- _YOUR GOAL_
Only a number is wanted here, namely how many lines of the data contain the string "Given".

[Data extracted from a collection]
Content starts
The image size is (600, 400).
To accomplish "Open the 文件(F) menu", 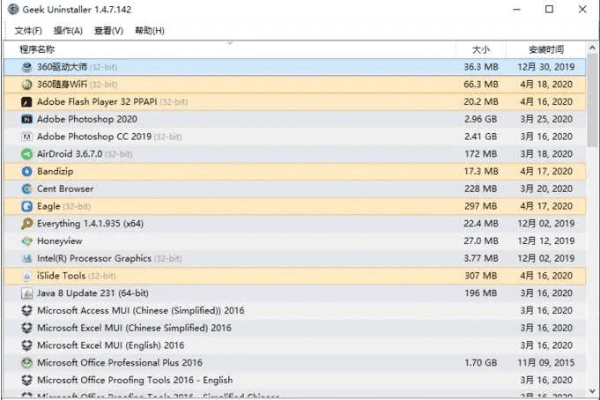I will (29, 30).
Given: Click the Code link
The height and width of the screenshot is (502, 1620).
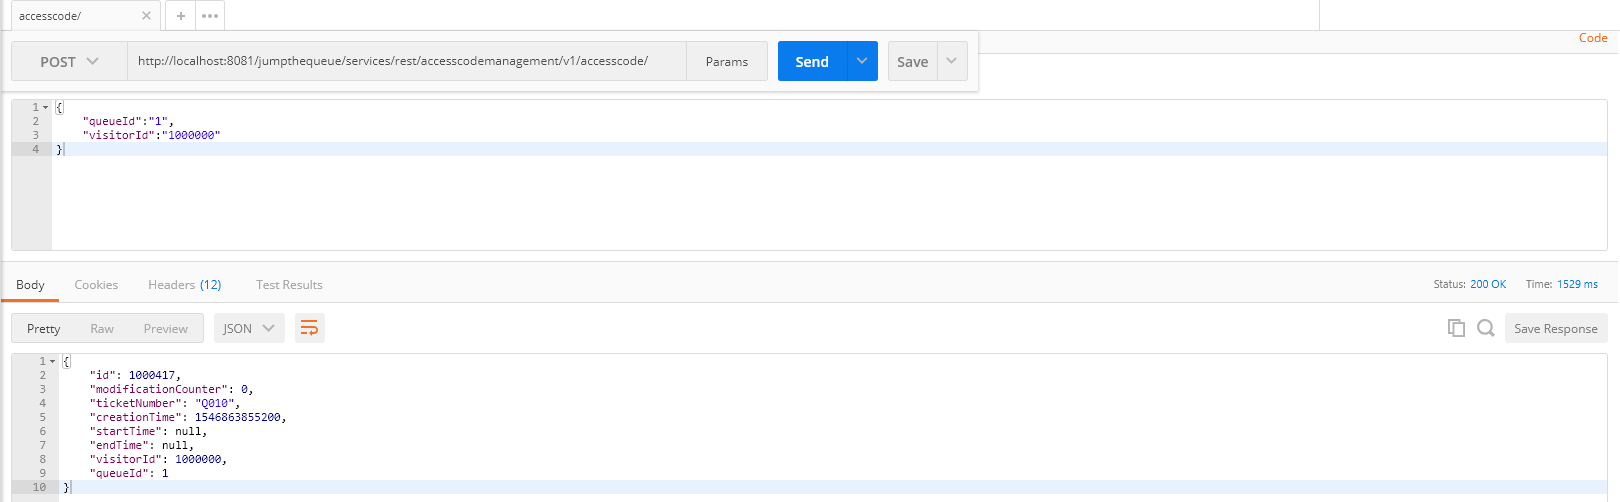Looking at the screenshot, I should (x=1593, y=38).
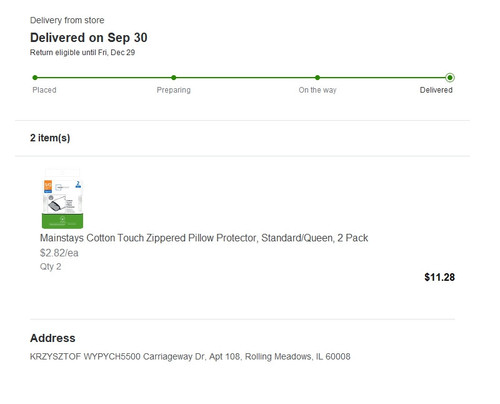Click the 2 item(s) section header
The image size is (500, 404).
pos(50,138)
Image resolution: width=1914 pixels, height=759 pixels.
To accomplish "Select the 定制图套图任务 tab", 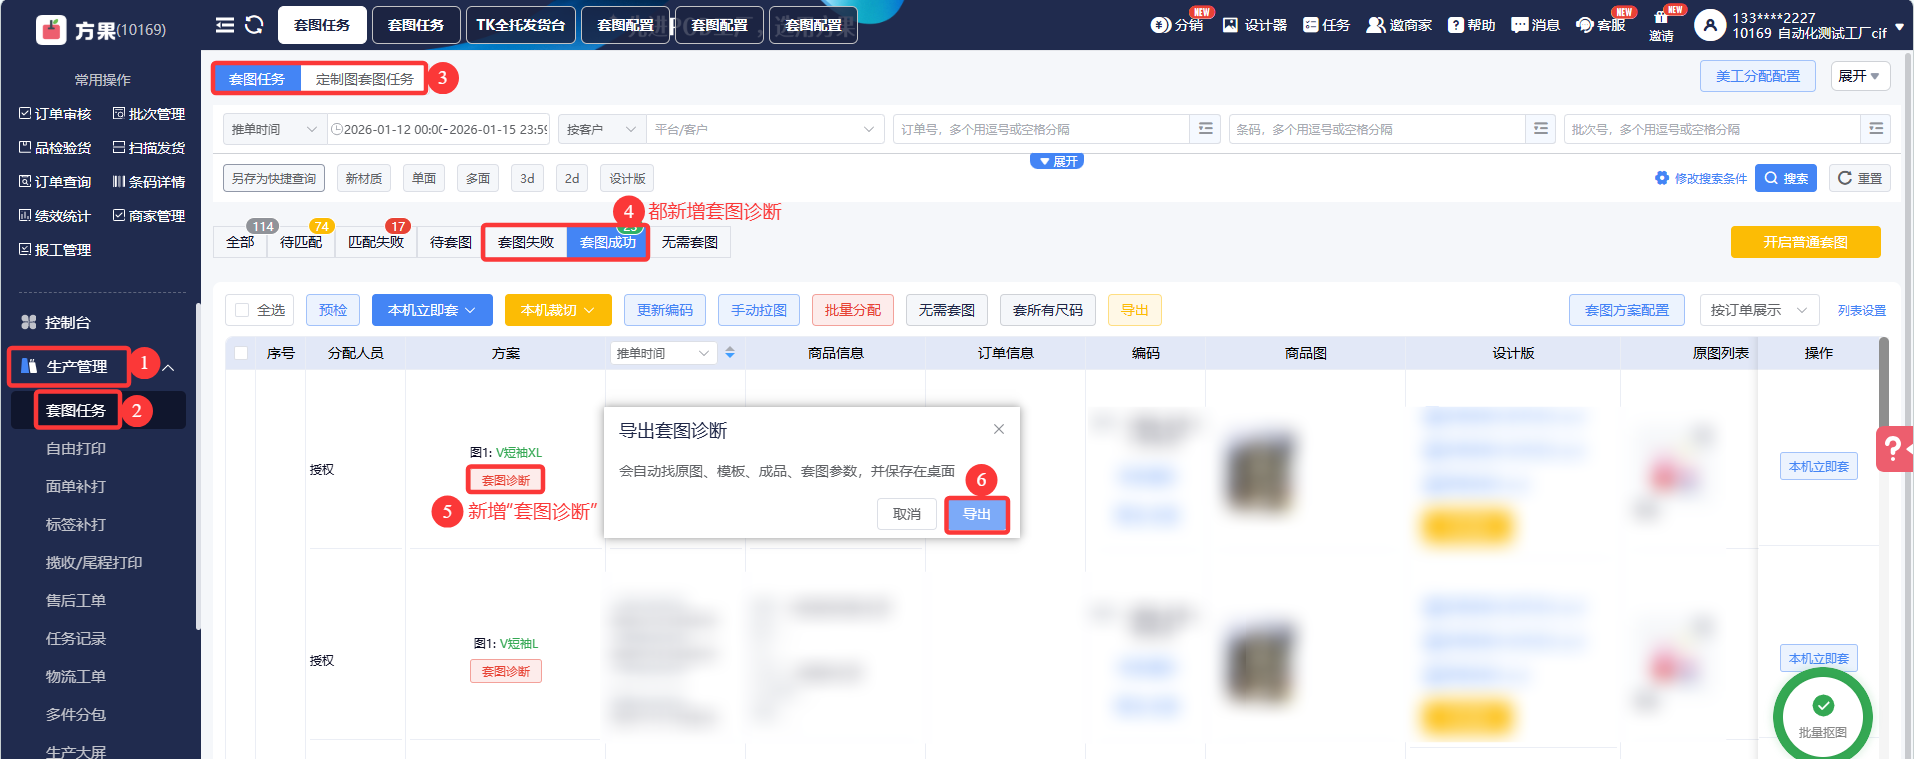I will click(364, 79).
Content ends
Content starts
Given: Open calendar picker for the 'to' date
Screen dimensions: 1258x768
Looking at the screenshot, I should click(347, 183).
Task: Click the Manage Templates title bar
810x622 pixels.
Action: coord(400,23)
Content ends
- _ANSWER SPACE_
2